In a recent US survey, 63 per cent of people said they’d confided in a third party about a problem in a long-term relationship while 73 per cent said someone else confided in them.

Around 37.7 per cent of the problems discussed were about sex and 50.8 about sexual infidelity.

I’ve never faked an orgasm

If it’s a man saying this, there’s a very strong chance it’s true (though men do fake orgasm, it’s far less frequent).

If it’s a woman, it’s almost definitely a lie.

Men orgasm 90 per cent of the time during intercourse while women orgasm just 25 per cent of time, according to most research.

Statistics vary wildly on how often women pretend to orgasm when they haven’t but a plausible figure is around 80 per cent of women have faked orgasm at some point while 60 per cent fake on a regular basis.

Why do women continue to fake, when there are justifiable, biological reasons why orgasm is more difficult for us?

According to a recent study of women aged between 18 and 31, there are four main reasons: not wanting to hurt our partner’s feelings, fear of admitting to being less than sexually ‘perfect’, to tip ourselves over the edge and to end sex.

I never watch porn

Various studies have confirmed what most of us always suspected: between 95 and 98 per cent of men have watched porn.

But they aren’t the only ones.

Fifty-five per cent of women watch some kind of erotica once a month, 40 per cent watch porn weekly and 96 per cent have watched it with a partner at some point.

I don’t masturbate

This depends on who is making the claim.

Research in the 1950’s by Kinsey reported that 92 per cent of men masturbate compared to 58 per cent of women.

More recent research 2010 by Debbie Herbenick in 2010 from Indiana University suggests men aren’t quite as solo sex obsessed as previously thought.

I don’t even own a vibrator, let alone use one

Fifty-two per cent of females use a vibrator regularly and around 80 per cent of women in the UK own a vibrator.

That’s a good thing because research indicates women who use sex toys have higher libidos and orgasm more easily.

There’s less reason to have to lie about this one because younger men, at least, are far less threatened than older men.

More than 40 per cent of women in the same study had used a vibrator during sex with a partner.

I only ever think about having sex with you

Given 96 per cent of British men and 90 per cent of British women fantasise (The British Sexual Fantasy Research Project of 19,000 people) and most of these fantasies revolve around someone other than a current lover, it’s fairly safe to assume anyone saying this is telling porkies.

That’s not to say they don’t fantasise about sex with you though.

In another study, half the respondents said they fantasised about sex with their current partner – a statistic backed up by previous research.
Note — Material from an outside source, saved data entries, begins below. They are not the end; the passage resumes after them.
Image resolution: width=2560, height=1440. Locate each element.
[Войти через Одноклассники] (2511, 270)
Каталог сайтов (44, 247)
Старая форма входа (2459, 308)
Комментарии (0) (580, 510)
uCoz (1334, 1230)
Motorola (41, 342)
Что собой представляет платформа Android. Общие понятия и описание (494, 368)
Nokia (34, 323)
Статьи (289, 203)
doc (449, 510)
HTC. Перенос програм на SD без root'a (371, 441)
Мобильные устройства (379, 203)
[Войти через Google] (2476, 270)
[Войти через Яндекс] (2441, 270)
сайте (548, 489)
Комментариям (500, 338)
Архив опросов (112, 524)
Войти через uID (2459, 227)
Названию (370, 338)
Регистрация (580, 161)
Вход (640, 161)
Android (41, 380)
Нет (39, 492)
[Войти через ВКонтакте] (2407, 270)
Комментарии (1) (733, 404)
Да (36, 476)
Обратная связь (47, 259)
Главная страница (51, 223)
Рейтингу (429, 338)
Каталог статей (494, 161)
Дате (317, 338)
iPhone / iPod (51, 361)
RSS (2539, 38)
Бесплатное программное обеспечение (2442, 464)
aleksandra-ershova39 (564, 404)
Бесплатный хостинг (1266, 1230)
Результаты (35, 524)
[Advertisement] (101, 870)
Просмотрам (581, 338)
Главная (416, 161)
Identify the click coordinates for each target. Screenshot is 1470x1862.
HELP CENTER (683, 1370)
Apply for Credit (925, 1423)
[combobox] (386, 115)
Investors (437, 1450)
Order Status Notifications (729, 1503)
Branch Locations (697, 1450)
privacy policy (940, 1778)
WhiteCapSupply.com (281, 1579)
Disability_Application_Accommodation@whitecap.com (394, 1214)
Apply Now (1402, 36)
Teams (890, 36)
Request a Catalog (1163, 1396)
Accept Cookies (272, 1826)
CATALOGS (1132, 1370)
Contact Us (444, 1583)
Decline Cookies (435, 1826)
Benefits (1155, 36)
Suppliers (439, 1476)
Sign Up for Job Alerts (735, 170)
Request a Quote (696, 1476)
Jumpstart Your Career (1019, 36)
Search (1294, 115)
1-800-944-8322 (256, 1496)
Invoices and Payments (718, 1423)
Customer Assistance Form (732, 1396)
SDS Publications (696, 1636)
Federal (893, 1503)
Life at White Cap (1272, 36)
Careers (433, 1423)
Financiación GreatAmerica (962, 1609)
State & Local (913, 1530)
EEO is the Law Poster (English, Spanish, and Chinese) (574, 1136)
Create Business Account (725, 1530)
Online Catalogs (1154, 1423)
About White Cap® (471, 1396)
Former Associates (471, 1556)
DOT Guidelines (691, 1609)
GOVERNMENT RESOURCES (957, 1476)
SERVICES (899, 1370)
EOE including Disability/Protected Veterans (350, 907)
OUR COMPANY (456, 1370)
Of course I’m having more sex than you are, I’m single and you’re married

People in long-term relationships often look at their single friends with envy, imagining them having loads of lovely, lusty sex.

The reality is single people have far less sex than married people do, even those who’ve been together for a long time.

Research from a study of nearly 6000 people aged 14 to 94 found 61 per cent of singles hadn’t had sex in the past year compared to 18 per cent of married people.

Only five per cent of singles aged between 25 and 59 had sex two or three times a week compared to 25 per cent of married people.